**Exercise objective:**
Retype the records character for character, beginning with their first line and stopping after the line that contains "click(305, 401)".

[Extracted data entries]
* BEGIN *

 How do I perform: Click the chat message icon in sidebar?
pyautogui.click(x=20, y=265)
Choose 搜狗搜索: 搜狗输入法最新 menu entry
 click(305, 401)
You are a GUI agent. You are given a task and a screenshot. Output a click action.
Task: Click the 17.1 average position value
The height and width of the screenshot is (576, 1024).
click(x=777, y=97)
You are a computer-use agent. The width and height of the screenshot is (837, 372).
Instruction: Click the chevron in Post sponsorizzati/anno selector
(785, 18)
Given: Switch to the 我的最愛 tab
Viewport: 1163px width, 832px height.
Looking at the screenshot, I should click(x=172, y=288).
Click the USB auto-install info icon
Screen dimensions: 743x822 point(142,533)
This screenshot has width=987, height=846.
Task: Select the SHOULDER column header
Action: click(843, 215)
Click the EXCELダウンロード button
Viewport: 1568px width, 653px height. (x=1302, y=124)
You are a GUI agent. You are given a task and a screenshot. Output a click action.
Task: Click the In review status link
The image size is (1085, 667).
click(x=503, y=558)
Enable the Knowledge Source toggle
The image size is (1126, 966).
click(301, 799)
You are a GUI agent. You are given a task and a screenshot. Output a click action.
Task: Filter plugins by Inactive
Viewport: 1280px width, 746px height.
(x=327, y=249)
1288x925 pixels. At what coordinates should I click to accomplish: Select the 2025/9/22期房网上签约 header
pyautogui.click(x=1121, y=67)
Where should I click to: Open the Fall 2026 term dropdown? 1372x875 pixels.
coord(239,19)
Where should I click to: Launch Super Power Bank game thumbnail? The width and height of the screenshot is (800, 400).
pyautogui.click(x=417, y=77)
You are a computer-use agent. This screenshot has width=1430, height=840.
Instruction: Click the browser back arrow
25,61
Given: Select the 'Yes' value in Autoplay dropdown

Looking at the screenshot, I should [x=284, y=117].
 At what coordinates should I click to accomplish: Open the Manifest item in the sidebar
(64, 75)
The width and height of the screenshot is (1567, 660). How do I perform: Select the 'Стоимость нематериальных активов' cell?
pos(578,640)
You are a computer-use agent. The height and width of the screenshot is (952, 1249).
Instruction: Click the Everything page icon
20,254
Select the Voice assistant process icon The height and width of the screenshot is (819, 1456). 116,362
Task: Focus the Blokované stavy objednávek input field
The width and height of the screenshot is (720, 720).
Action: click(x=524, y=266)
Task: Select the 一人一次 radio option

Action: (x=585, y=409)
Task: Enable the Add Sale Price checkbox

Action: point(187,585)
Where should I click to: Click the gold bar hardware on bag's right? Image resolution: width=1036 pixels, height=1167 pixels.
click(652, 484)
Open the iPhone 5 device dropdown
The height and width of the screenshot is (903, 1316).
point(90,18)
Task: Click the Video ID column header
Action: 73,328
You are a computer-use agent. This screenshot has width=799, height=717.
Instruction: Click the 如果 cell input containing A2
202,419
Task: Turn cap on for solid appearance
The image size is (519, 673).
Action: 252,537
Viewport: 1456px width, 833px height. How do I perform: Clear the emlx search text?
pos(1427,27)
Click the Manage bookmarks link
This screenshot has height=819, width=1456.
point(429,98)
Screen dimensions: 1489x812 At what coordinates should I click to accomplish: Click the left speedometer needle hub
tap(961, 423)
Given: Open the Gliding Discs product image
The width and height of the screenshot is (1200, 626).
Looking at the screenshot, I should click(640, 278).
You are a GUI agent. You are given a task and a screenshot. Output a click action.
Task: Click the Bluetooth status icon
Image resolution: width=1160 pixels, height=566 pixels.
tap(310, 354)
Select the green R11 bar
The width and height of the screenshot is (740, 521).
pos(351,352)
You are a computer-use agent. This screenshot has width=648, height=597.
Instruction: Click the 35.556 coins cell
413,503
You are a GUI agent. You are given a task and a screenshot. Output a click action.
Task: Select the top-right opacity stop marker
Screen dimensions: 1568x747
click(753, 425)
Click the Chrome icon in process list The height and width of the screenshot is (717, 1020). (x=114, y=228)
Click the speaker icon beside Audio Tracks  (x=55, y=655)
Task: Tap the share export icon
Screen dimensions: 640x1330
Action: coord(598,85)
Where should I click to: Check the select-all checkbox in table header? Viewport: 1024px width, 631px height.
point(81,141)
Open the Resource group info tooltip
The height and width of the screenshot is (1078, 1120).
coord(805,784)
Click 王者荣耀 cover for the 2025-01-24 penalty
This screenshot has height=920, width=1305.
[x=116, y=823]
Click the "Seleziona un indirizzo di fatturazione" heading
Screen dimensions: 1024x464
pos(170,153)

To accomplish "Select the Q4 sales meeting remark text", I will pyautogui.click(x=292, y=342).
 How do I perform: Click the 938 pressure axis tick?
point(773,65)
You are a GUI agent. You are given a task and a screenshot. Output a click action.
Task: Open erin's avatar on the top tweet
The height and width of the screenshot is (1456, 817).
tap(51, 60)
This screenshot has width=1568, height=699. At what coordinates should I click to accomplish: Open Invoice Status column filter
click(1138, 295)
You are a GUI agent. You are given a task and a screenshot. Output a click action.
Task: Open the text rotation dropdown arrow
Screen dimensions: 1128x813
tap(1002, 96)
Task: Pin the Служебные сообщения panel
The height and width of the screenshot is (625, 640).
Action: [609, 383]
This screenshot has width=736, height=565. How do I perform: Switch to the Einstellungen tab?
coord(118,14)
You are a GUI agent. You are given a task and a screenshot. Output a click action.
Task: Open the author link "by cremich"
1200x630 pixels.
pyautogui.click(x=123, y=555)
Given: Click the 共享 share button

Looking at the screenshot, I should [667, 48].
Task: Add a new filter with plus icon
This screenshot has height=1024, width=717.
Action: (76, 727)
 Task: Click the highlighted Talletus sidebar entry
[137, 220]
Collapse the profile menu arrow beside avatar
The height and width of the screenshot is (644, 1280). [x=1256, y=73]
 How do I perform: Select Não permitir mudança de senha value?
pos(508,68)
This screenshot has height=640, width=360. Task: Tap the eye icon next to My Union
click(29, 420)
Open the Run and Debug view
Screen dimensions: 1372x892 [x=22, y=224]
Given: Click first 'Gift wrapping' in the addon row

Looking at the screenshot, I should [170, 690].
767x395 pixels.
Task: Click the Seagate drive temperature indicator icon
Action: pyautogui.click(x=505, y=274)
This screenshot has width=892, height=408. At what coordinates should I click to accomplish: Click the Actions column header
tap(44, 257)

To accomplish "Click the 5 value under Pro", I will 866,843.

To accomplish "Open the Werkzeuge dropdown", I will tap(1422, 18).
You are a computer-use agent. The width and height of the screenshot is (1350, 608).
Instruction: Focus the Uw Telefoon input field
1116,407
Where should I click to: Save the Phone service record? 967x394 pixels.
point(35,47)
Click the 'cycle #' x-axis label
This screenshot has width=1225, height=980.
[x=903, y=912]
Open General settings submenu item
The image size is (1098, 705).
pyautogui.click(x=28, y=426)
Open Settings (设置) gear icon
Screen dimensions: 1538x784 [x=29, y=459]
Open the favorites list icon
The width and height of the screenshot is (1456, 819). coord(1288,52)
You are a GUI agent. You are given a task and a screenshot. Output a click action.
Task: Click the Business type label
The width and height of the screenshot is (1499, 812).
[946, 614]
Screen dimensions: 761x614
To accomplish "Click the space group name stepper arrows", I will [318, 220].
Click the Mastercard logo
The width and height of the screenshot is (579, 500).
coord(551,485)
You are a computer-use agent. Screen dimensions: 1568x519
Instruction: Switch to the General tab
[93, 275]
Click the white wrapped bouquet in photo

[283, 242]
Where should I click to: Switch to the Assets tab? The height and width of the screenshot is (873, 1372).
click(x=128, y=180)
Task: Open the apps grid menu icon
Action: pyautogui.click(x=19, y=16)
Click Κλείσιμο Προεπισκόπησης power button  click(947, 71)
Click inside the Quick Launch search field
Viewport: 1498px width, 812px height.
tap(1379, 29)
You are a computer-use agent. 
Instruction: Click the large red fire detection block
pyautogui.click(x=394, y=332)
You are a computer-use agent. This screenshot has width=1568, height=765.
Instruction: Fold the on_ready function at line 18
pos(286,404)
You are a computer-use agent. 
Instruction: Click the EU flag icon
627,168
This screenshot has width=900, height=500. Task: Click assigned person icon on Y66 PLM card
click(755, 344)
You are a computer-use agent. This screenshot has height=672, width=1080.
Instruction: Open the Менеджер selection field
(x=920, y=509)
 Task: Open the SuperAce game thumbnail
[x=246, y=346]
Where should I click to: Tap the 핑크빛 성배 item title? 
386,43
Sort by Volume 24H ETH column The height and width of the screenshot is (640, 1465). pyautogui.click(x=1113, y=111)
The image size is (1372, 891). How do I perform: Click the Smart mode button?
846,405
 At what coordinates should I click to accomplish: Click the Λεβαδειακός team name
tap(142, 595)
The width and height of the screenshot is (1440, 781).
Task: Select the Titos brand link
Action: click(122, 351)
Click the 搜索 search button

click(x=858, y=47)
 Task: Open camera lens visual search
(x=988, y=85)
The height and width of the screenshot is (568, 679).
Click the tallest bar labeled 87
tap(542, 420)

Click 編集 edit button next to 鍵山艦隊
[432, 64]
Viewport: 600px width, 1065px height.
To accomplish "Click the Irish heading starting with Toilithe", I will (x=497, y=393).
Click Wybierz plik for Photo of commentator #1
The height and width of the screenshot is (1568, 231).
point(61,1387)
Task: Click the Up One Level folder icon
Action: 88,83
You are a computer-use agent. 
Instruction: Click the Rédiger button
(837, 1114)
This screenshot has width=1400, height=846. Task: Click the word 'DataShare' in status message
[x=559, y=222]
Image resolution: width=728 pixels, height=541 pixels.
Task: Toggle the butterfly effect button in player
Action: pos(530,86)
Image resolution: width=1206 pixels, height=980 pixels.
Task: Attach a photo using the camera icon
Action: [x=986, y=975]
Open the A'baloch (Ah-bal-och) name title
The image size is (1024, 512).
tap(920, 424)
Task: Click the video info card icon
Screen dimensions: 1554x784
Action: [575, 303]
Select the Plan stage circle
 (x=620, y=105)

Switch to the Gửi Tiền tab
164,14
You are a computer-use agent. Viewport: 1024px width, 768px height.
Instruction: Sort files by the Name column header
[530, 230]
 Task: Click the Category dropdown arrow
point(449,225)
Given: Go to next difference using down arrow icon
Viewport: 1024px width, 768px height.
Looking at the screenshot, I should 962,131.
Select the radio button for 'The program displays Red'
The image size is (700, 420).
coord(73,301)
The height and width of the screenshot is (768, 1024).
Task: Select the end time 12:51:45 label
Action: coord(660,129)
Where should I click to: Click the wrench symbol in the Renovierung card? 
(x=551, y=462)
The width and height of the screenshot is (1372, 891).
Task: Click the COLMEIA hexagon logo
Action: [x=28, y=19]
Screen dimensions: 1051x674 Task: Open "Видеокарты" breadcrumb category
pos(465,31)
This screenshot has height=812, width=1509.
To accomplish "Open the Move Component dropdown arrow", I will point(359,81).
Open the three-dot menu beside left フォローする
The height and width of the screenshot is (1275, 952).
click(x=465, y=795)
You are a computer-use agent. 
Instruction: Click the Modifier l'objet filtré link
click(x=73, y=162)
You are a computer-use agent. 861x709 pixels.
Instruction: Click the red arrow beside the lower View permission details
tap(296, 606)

* END *

**Solution:**
 How do I perform: Click the chat message icon in sidebar?
pyautogui.click(x=20, y=265)
Choose 搜狗搜索: 搜狗输入法最新 menu entry
 click(305, 401)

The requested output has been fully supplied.